Hidup Selaras dengan Alam Agar Bahagia Menurut Filosofi Stoisisme


Hidup Selaras dengan Alam Menurut Filosofi Stoisisme
Hidup Selaras dengan Alam Menurut Filosofi Stoisisme


Belajar ilmu filsafat stoisisme. 

Ada satu track record yang menurutku sangat luar biasa, yakni membaca buku berjudul “Filosofi Teras” setebal 324 halaman hanya dalam waktu dua hari. Sebagai pecinta buku, kamu pasti tahu dong alasan kenapa bisa membaca dalam waktu secepat itu. Iya, betul sekali. Karena bukunya sangat menarik untuk dibaca. Semakin kita tertarik, maka semakin kita penasaran dan ingin menuntaskan secepat mungkin. 

Filosofi Teras ditulis oleh seorang pria bernama Henry Manampiring. Buku ini termasuk mega best seller yang diterbitkan oleh Kompas Gramedia. 

Pada kesempatan ini aku akan mengutip hal-hal menarik dan menurutku sangat penting dari yang aku baca di buku Filosofi Teras, kemudian saya akan menjabarkannya menurut pandangan atau pengalamanku sendiri. 


Hubungan Nalar Manusia dengan Hidup Selaras dengan Alam

Manampiring (2023:31) memberikan pandangan yang mendalam mengenai hubungan nalar manusia dengan kehidupan yang selaras dengan alam. Menurutnya, untuk mencapai kebahagiaan dan kebebasan dari emosi negatif, manusia perlu hidup sejalan dengan alam. Alam, sebagai entitas yang mengelilingi kita, memberikan manusia keistimewaan berupa nalar, sebuah fitur unik yang membedakan kita dari makhluk lainnya, termasuk binatang.


Melalui refleksi yang mendalam, dapat disimpulkan bahwa keistimewaan manusia terletak pada kemampuan memiliki nalar, pemikiran, dan logika. Sebagai contoh, ketika manusia mengalami penyakit, reaksi alamiahnya adalah untuk mencari pengobatan. Baik itu penyakit ringan seperti panu, kadas, atau kurap, maupun penyakit serius lainnya, manusia selalu merasakan ketidaknyamanan. Dalam hal ini, keberadaan nalar memungkinkan manusia untuk berusaha mencari solusi atas permasalahan kesehatan yang dihadapinya.


Penting untuk diakui bahwa menggunakan nalar tidak hanya berarti reaksi emosional sesaat, seperti mengumpat atau mencari kambing hitam. Sebaliknya, mengedepankan nalar berarti memikirkan secara rasional dan mencari solusi yang sesuai dengan kondisi yang dihadapi. Sebagai contoh, ketika sakit, mengumpat dan mengucapkan berbagai nama satwa tidak akan meredakan rasa sakit. Dengan mengandalkan nalar, manusia dapat memfokuskan pikiran pada upaya mencari penanganan yang efektif dan berkelanjutan.
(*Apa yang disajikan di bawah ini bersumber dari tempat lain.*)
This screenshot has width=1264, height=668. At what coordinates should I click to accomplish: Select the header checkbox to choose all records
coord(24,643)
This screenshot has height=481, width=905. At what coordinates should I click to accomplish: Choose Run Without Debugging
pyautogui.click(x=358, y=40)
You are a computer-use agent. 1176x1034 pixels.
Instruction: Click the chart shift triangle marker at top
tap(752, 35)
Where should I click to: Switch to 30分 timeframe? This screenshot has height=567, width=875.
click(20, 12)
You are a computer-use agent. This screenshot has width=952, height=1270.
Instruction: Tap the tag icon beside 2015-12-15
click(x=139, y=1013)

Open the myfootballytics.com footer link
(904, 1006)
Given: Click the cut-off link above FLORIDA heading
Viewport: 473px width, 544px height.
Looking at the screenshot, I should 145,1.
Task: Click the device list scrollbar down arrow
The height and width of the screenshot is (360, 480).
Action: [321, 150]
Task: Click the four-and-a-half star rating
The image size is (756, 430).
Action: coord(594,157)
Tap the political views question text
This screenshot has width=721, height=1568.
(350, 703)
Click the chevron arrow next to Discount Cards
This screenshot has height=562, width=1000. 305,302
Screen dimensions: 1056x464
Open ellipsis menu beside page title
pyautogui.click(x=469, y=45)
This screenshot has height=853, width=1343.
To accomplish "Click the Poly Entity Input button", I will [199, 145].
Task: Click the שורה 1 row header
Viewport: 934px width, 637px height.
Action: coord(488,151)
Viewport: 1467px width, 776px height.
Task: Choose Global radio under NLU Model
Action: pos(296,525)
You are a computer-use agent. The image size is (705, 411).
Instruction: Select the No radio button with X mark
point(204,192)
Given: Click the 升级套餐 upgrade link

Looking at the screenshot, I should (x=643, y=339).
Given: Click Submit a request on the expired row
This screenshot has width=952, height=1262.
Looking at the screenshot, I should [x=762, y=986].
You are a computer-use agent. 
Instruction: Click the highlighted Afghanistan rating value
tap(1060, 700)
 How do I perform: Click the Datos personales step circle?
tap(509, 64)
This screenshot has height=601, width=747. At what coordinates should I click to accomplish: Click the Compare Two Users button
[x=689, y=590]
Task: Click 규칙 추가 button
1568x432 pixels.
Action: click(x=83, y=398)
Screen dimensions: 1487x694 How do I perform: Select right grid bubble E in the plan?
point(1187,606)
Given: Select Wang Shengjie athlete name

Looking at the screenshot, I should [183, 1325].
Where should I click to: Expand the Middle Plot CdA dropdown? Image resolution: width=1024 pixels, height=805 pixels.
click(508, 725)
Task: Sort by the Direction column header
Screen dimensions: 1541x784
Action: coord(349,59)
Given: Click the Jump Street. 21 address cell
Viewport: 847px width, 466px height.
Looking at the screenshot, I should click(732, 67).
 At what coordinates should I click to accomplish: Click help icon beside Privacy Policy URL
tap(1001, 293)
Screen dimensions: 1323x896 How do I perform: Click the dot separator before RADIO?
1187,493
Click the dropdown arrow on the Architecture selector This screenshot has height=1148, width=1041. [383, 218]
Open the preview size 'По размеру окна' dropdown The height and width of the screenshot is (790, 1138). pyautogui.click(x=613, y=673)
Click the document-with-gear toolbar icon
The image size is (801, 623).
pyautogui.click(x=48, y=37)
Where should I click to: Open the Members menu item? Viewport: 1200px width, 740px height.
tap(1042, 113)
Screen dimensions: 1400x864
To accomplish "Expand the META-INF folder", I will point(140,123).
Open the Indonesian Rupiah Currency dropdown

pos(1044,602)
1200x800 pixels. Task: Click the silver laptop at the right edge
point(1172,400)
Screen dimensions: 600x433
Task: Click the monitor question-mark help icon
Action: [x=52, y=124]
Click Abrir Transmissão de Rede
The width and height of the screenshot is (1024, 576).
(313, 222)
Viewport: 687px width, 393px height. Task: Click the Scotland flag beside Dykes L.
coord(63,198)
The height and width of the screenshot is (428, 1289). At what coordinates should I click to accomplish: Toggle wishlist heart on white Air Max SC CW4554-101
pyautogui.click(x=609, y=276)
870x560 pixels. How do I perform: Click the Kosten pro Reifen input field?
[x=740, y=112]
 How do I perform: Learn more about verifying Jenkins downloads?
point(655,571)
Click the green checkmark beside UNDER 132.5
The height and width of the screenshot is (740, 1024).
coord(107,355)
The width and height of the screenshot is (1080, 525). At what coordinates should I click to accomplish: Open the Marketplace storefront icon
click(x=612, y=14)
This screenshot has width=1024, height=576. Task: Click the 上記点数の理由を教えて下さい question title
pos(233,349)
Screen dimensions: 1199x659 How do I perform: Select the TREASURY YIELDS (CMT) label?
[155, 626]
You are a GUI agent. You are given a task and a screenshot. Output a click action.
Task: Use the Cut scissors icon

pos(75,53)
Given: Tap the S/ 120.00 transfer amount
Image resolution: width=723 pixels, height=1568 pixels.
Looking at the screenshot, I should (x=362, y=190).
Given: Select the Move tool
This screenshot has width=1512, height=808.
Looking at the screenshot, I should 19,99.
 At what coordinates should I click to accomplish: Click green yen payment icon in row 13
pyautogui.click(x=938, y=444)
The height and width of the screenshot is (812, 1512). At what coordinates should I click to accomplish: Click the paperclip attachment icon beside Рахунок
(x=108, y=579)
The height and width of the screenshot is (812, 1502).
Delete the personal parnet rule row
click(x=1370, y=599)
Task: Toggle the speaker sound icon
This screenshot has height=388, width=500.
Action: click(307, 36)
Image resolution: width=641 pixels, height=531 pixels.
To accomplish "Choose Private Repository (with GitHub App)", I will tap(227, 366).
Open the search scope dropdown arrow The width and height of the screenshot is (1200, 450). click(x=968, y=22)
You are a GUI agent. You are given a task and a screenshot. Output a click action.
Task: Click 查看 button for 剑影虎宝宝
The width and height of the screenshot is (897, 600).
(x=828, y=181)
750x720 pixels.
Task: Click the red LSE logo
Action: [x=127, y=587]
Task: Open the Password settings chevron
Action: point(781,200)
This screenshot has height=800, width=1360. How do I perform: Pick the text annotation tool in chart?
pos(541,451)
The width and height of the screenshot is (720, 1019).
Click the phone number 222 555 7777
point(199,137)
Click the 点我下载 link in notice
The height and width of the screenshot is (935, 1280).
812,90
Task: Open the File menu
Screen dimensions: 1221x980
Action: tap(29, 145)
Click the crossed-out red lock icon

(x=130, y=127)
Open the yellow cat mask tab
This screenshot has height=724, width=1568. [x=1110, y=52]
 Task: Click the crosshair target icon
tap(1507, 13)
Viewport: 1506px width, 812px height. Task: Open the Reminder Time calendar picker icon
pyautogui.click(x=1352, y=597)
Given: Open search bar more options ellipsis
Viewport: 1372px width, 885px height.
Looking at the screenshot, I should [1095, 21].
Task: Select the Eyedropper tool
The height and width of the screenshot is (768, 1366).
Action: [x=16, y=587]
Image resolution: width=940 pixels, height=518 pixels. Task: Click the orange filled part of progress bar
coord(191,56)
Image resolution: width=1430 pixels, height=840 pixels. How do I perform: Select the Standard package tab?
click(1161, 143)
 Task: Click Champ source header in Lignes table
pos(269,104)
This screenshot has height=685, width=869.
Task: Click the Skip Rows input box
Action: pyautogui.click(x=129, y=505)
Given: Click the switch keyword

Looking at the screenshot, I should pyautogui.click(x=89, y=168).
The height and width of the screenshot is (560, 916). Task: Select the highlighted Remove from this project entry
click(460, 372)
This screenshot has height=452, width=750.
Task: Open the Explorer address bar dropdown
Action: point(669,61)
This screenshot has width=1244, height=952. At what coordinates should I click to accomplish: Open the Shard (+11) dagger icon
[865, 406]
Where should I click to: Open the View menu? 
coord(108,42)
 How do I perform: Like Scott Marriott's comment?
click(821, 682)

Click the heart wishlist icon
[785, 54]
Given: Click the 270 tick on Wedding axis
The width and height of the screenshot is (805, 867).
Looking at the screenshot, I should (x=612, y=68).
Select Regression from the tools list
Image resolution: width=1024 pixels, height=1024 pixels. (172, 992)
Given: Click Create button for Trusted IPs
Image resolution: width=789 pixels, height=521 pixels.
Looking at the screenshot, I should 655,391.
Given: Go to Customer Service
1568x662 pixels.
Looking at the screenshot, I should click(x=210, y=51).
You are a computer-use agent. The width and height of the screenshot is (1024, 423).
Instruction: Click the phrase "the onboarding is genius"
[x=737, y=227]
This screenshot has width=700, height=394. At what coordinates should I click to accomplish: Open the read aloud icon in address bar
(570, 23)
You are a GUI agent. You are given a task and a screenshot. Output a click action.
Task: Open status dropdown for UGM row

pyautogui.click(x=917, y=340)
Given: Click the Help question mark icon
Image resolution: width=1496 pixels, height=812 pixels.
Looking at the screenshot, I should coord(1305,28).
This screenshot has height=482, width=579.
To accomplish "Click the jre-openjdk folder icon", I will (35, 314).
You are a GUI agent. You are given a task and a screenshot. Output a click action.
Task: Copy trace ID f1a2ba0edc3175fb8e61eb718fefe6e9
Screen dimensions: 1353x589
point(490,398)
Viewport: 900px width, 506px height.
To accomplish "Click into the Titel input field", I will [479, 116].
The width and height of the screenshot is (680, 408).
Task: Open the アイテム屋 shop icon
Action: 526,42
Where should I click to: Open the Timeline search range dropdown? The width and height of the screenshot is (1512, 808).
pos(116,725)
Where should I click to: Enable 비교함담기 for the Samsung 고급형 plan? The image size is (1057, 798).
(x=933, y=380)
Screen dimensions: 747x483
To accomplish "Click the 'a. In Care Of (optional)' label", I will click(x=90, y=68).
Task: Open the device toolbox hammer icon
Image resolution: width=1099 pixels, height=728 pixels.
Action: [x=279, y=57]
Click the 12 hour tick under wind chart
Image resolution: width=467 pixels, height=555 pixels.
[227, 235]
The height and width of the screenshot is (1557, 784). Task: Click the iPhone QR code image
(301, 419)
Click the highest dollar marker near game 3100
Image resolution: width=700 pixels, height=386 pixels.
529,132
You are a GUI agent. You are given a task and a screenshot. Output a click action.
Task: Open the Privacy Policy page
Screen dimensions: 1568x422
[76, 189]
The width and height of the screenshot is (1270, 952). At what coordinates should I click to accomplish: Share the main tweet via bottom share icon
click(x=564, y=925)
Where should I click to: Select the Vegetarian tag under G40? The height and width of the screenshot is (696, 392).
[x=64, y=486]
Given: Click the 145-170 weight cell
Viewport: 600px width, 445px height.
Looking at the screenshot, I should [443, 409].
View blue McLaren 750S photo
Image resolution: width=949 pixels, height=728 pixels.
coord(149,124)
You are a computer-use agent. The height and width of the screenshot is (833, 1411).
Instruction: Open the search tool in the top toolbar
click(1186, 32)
Dengan demikian, hubungan nalar manusia dengan kehidupan yang selaras dengan alam bukan hanya sebuah konsep filosofis, tetapi juga menjadi landasan praktis untuk menjalani kehidupan yang lebih bermakna dan harmonis.


Dari tulisan di atas,  kita dapat menyimpulkan bahwa manusia memiliki perangkat khusus seperti otak yang berhubungan dengan kemampuan kognitif, bernalar dan hati sebagai perasaan. Dengan menggunakan daya nalar, kita dapat mengendalikan emosi yang berakibat tidak baik pada diri atau orang lain di sekitar kita. Itulah yang membedakan kita (manusia) dari binatang. Dengan mengedapankan nalar, maka ilmu stoisisme menjamin kita untuk hidup lebih tenang dan bahagia.